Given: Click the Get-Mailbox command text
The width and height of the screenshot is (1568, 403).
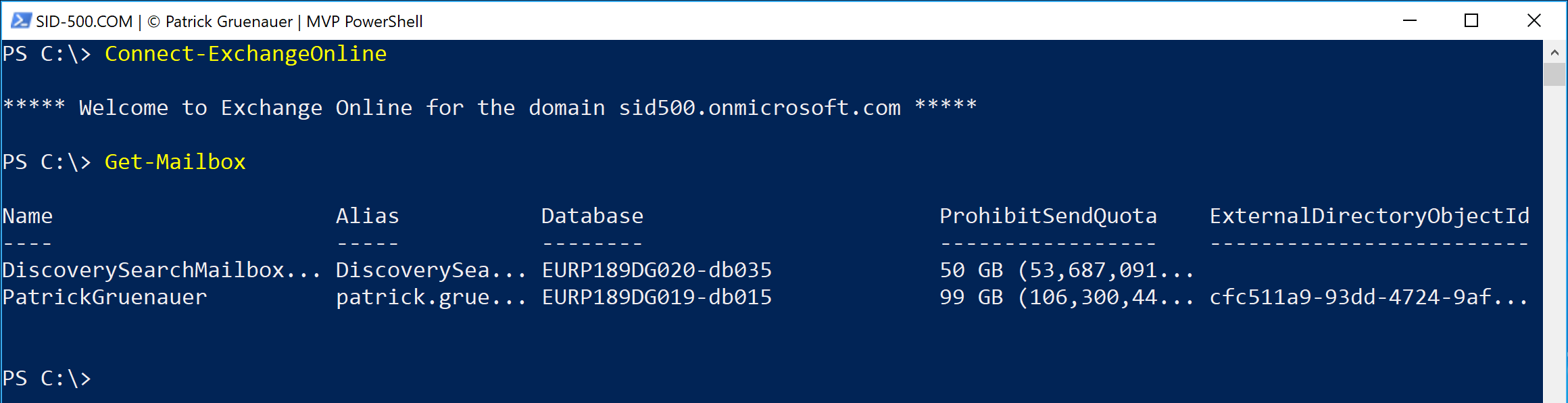Looking at the screenshot, I should coord(175,162).
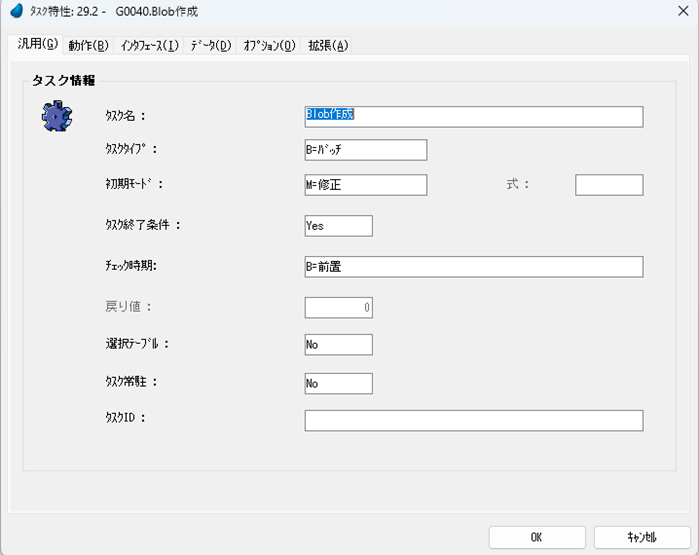Open the タスクタイプ B=バッチ selector
Screen dimensions: 699x555
(x=365, y=150)
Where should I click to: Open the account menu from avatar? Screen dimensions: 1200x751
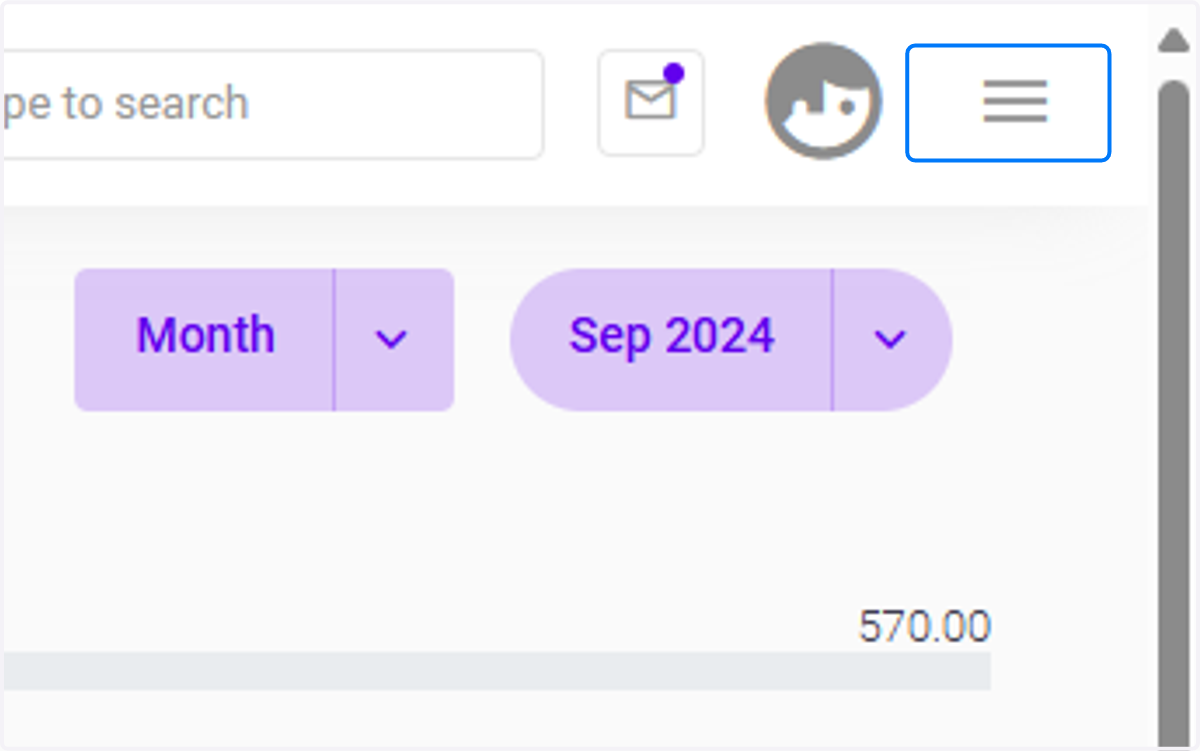tap(824, 101)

▶ [EXERCISE DETAILS]:
Copy nothing outside the span: please output the lines from the one with "The width and" through the end of the entries above, and skip the pictures.

▶ [EXERCISE RESULT]:
The width and height of the screenshot is (1568, 403).
Looking at the screenshot, I should coord(175,162).
Open the タスクタイプ B=バッチ selector
Screen dimensions: 699x555
(x=365, y=150)
Where should I click to: Open the account menu from avatar? Screen dimensions: 1200x751
tap(824, 101)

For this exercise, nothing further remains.